'Sadako Vs Kayako' Pits 'The Ring' And 'The Grudge' Against Each Other In A Silly Battle Royale [Fantastic Fest Review]
"Who would win in a fight?" is the great conversation starter. You yell about it on the playground. You debate the finer points in the bar. Who you back in a match-up between two fictional characters can sometimes say a lot about you and your tastes. Batman or Superman? Freddy Krueger or Jason Voorhees? Alien or predator?
And now we've reached peak versus with the arrival of Sadako vs Kayako, which pits the evil spirits from The Ring and The Grudge against each other in an absurd supernatural throwdown. In one corner, you have a longhaired young woman with a penchant for possessing outdated physical media. In the other, you have a broken-bodied, frog-throated demoness who really doesn't like visitors. And when they do fight, will anyone care?
The short answer: sure! Kind of. Mostly.
Much like how Freddy vs Jason was a Nightmare on Elm Street movie guest starring Friday the 13th's undead redneck serial killer and Batman v Superman: Dawn of Justice was a Batman movie that occasionally gave Superman something to do, Sadako vs Kayako is very much a new The Ring movie featuring a key role for characters from The Grudge. More specifically, it's a Ringu movie featuring Ju-On characters, blending the often baffling mythologies of both Japanese film series into a surprisingly easy-to-digest package. Those who have only seen the American remakes should be able to leap into the proceedings just fine.
Anyone with a passing familiarity with these characters knows the drill. First, we meet two girls who stumble across a cursed videotape that curses the viewer, summing the evil Sadako to kill them within two days. They watch it, of course. Then we meet a young girl whose family moves next door to a haunted house that is home to the vengeful ghost Kayako (and her son, Toshio), who kills anyone who dares enter her home. She goes in, of course. Faced with similar predicaments, both sides eventually unite with a crazy plan: pit both spirits against one another! Problem solved. Nothing can go wrong with that plan, right?
The best thing Sadako vs Kayako has going for it is that it knows exactly what it is and has its fair share of goofy fun at the expense of its own premise. With the arrival of a brusque exorcist-for-hire (Masanobu Ando) and his equally curt blind child sidekick (Mai Kikuchi), the film places its tongue firmly in cheek and keeps it there for the rest of the running time. While everyone else runs and screams and cowers, these two wryly comment on the proceedings and deliver all kinds of bad news and dark omens with hilarious deadpan. It is this duo who comes up with the plan to force these two ghosts to fight and both of them are well aware of the fact that their plan is nothing short of insane.
The humor is actually the most successful aspect of Sadako vs Kayako, which has too much on its plate to capture the slow, creeping dread that defines the best entires of these characters' solo outings. There are plenty of jump scares and few genuinely creepy moments (both Sadako and Kayako are allowed to rack up an impressive body count), but director Kôji Shiraishi keeps things moving at a brisk pace. After all, he has to service two storylines and only has 98 minutes to do so. The goofy, self-aware comedy works well at a sprint as the horror suffers.

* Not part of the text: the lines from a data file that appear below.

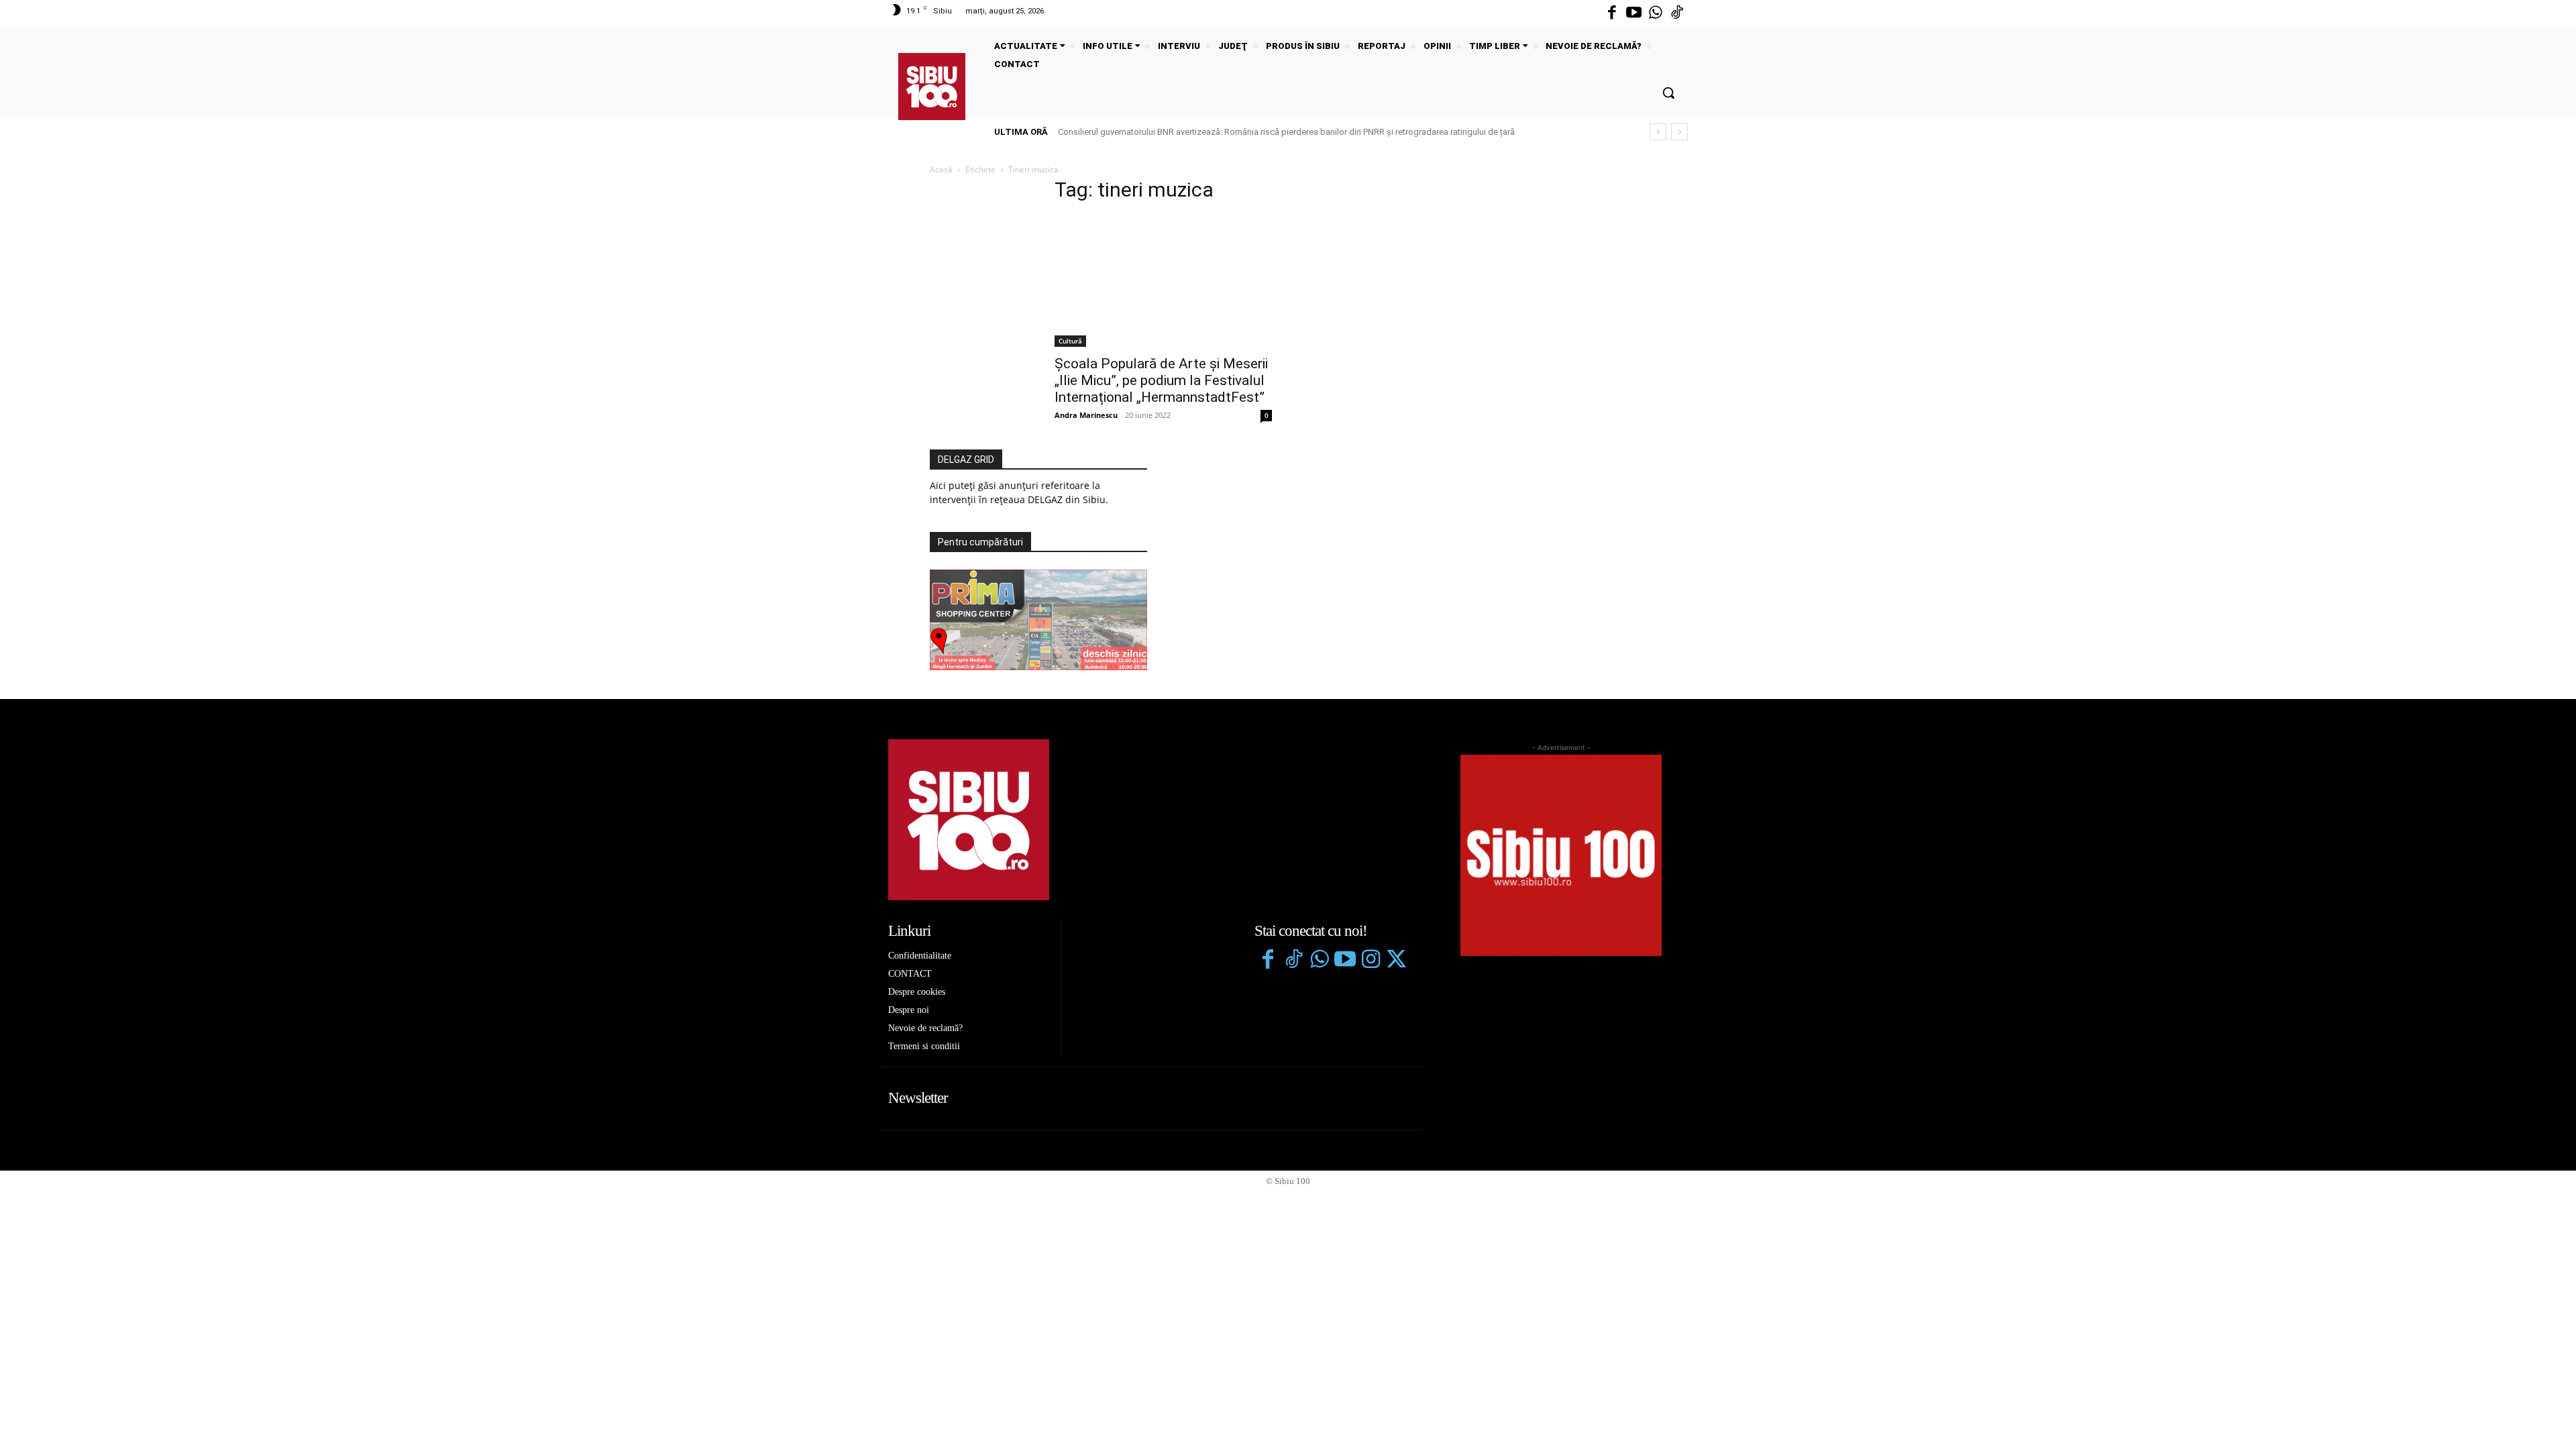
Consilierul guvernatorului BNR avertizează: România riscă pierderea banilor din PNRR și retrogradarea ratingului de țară (1286, 132)
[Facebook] (1612, 13)
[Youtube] (1633, 13)
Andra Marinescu (1086, 415)
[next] (1679, 131)
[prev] (1658, 131)
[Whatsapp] (1655, 13)
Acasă (941, 169)
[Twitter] (1396, 960)
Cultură (1070, 340)
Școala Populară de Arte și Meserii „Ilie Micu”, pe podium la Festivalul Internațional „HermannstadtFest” (1161, 380)
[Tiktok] (1677, 13)
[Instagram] (1370, 960)
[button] (1668, 92)
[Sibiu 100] (931, 86)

And for a long time, the film works. It's schlock, but it's fun schlock, a great, big pile of gas station junk food. You may turn your nose up at it, but sometimes this is exactly what you want at 2:00 A.M. when no one is looking at you. Unfortunately, the film really stumbles in the home stretch when the two ghosts actually get down the fighting. You thought the showdown between Batman and Superman earlier this year was slow-paced and lame and anticlimactic? Meet the showdown between Sadako and Kayako, which lasts for only a few minutes before concluding in a swirling mass of lousy CGI. The final moments are almost admirable in the brazen WTF-ery and the abrupt non-ending almost hilarious in how much of a middle finger it is to the audience, but it's still a deeply unsatisfying conclusion to a film whose title promises something with more energy and scope.

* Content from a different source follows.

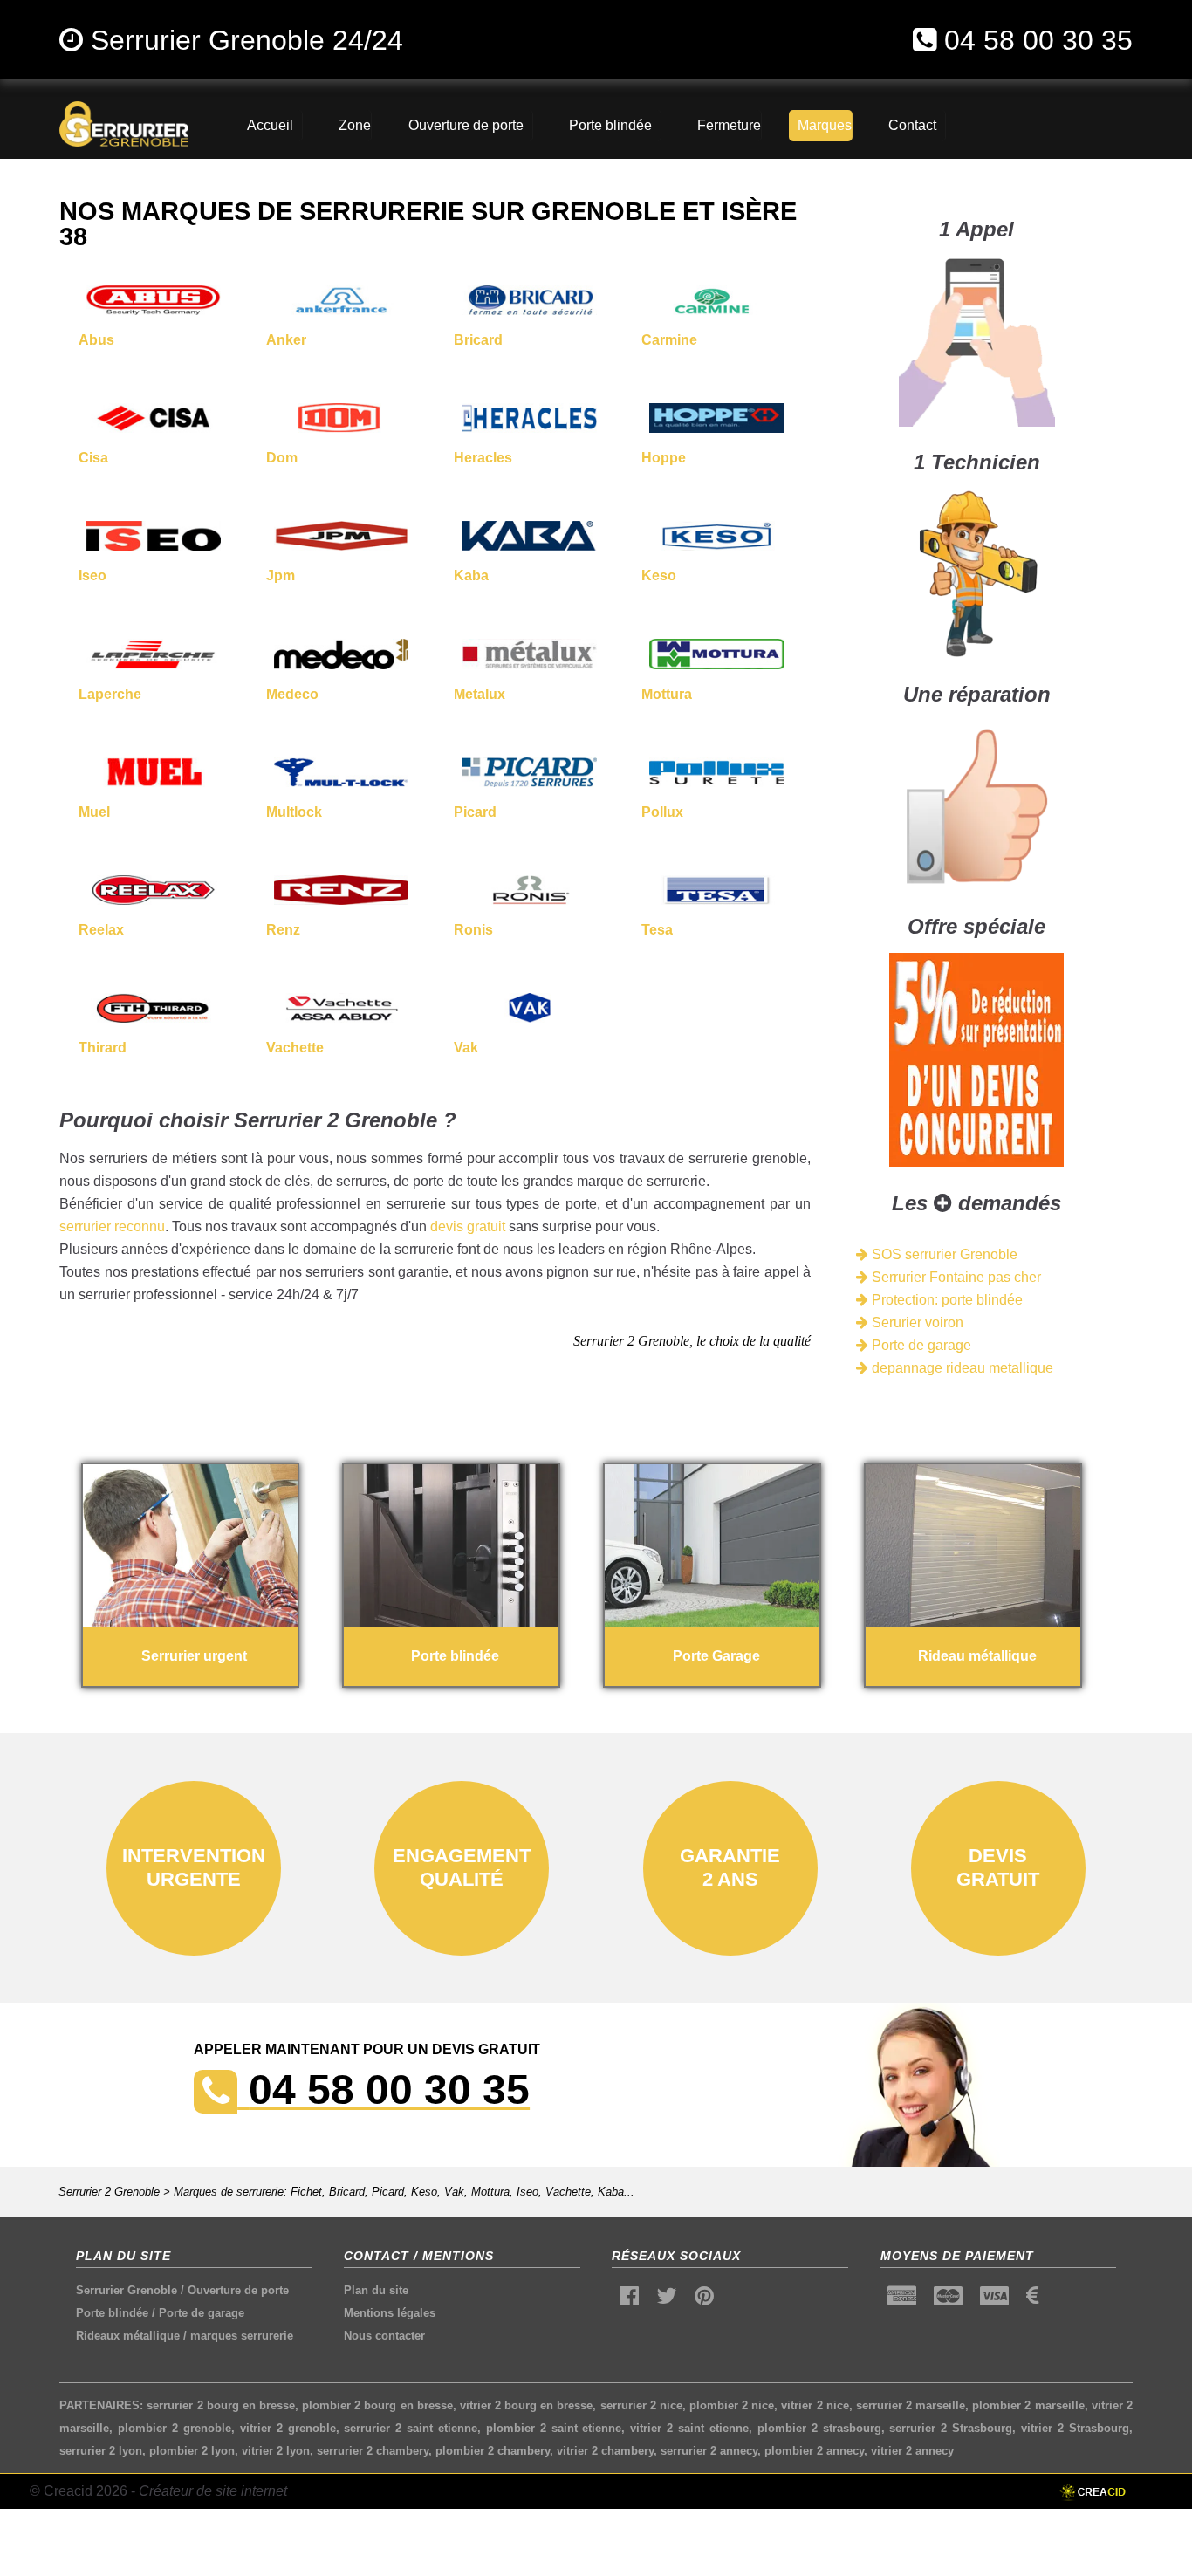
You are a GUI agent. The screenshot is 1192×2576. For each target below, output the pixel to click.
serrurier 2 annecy (709, 2450)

The ending stinks and it's not especially frightening, but Sadako vs Kayako is oddly endearing and often funny. If you recognized the character names from the title without having to Google them, you will find something to enjoy here. If that title tickles your fancy, know that there are worse things to watch while drunk after midnight. At the very least, you have to know the answer to that immortal question: "Who would win a fight?"